About six weeks ago, I bought the Canon EOS-M in a wonderful bundle that included both 22mm and 18-55mm lenses, and the little flash. I also opted to buy the adapter ring, so that I could try out my other Canon lenses as well.
It arrived in time for my annual holiday to the snow, and so I decided I’d put it through its paces on the slopes, and see how it fared.
I had read quite a few reviews before investing, but mostly they were based on the pre-release model, and I couldn’t find much written after about October last year. So, I knew that most of the reviews felt the focusing was prone to slowness. I also knew there were some new features like the touch screen. But I really needed to try it out and see how I got on with it.
First of all, I attempted some movie footage with the lovely large aperture 22mm lens. However, the lack of image stabilisation meant that when I was skiing behind friends videoing them, the footage came out jolty, and very distracting. Switching to the 18-55mm lens with stabilisation however was fantastic. The footage came out really well, and the size and weight of the camera made it incredibly easy to ski with, when it was attached to a minipod (http://www.calumetphoto.co.uk/eng/product/calumet_7101_minipod/ck7101). For the last couple of years, I have skied carrying my Canon 5DmkII attached to the Opteka x-grip (http://opteka.com/xgrip.aspx) which makes carrying the weight of the DSLR much easier. However, the footage from the EOS-M was much smoother, and it dealt very well with changing light – skiing between light and shadow was filmed smoothly and it didn’t take the camera long to adjust. It didn’t seem to mind the cold too much either. There was one worrying moment where it came up with an error message about the battery not being installed properly (despite having worked about an hour earlier) but I wasn’t sure if it was just a low charge issue, or a cold issue.
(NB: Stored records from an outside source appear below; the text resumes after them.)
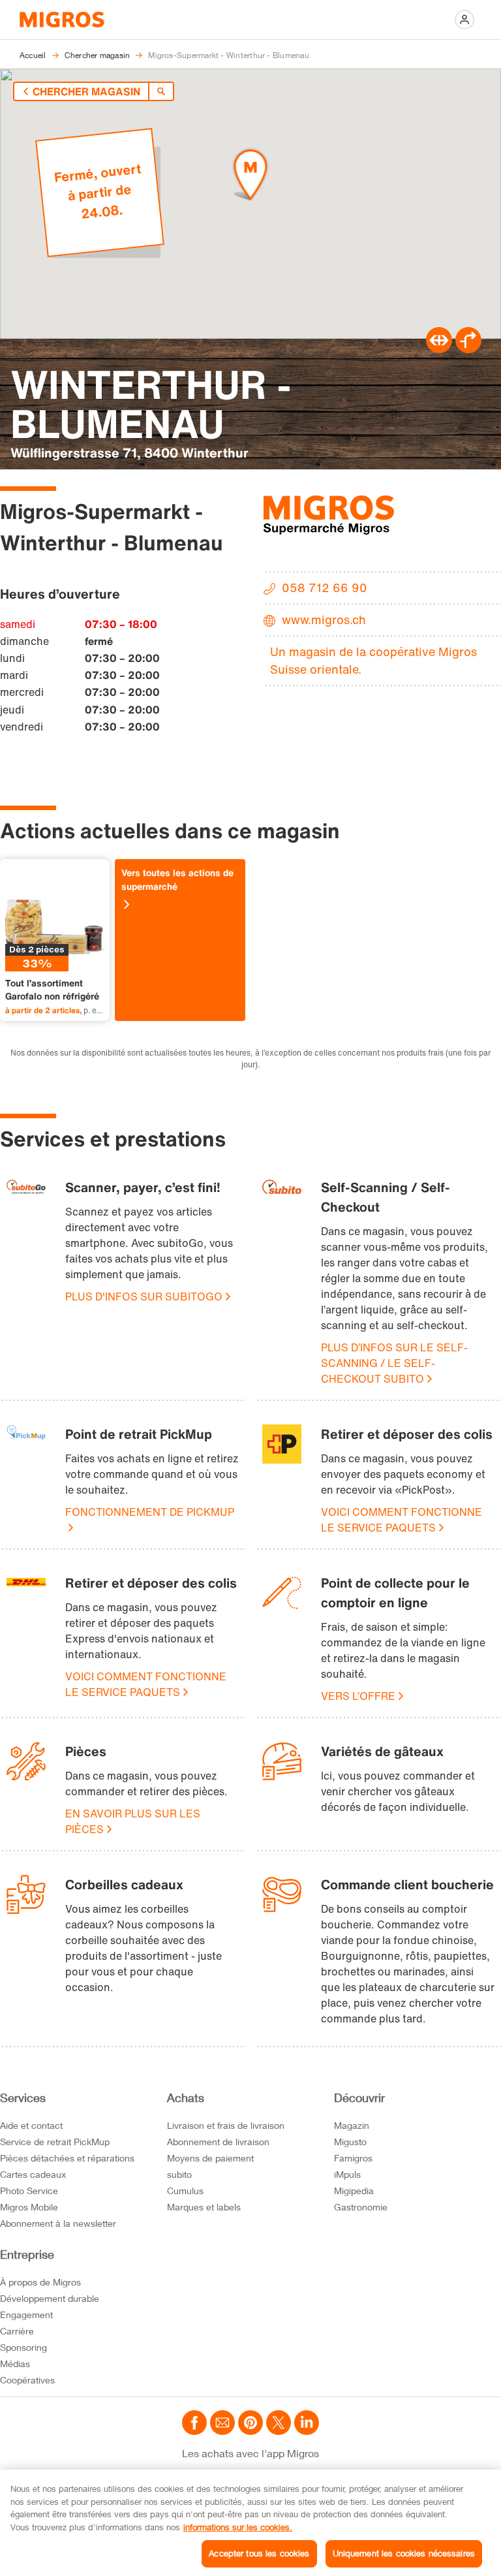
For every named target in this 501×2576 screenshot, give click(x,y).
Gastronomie (360, 2206)
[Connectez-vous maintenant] (464, 20)
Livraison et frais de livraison (225, 2125)
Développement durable (49, 2298)
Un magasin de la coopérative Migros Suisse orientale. (373, 660)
So I changed to a battery I knew was fully charged and the error message went away. However, with the wind chill of around -20, the camera as a whole wasn’t overly happy. Mind you – neither was I! Here’s a little collection of the video I took with the camera. The first clip is with the shakey 22mm, then I go onto the 18-55mm image stabilised lens. (https://vimeo.com/63888803)
I took some lovely stills of the mountains. As with all cameras that have given up the viewfinder space in favour of a larger screen, it was hard sometimes to see exactly what shots I was capturing. That was a little frustrating. But the photos came out well in general.
I also used the camera indoors in the evenings. That’s where it’s not so performant, as all the reviews indicated. Even with auto ISO and the aperture as wide as possible, it was only “acceptable” when used with decent lighting, and then got very blurry when used in less than ideal lighting. The flash helped somewhat, although being so small, I will need to figure out what settings will give the best results, as initial findings are that it was a bit over bright. I guess that’s a shortcoming that I will live with.
Once home, I took it with me on an explore of London in daylight and it again performed really well. I changed from the kit lenses to using my 70-200mm f4, and 50mm f1.4 using the adapter ring. The shots that resulted were at least as good as the 5DMKII.
With the 70-200mm lens
And with the 50mm f1.4 lens
I am finding now that I carry the camera around with me all the time. I stopped carrying the DSLR as it was too heavy when carrying everything else for work. The EOS-M fits easily into my work bag adding very little weight. The only thing I need to remember is to ensure the battery is regularly charged as it has a fraction of the life of my 5DMKII battery.
The overall rating of the camera I would say is 4 out of 5 stars. If the battery life was longer, if it dealt with low light better, if the 22mm lens was stabilised, it would get 5 out of 5. But it’s pretty close. I have found that buying the EOS-M has encouraged me to get out and take more photos again. Sometimes you need inspiration to get your energy back into something … and a new camera has definitely re-engaged me in my passion of photography. I love that I can now have a lightweight back up camera body if I am going on a shoot with the 5DMKII – even if it does confuse people when they see L series lenses on a very small camera body! Although the general consensus is that Canon have come late into the Compact System market, I would say they have entered with a highly desirable product for any Canon DSLR user wanting a second lighter camera that can reuse their current kit! It has some fun features such as the touch screen. It has some “younger” features like filters applied in camera (e.g. fish eye, soft focus, bold colours, vignetting, etc) but it also allows you total manual control over ISO, aperture and exposure. All in all, it’s a great camera, and I am very pleased I made the investment.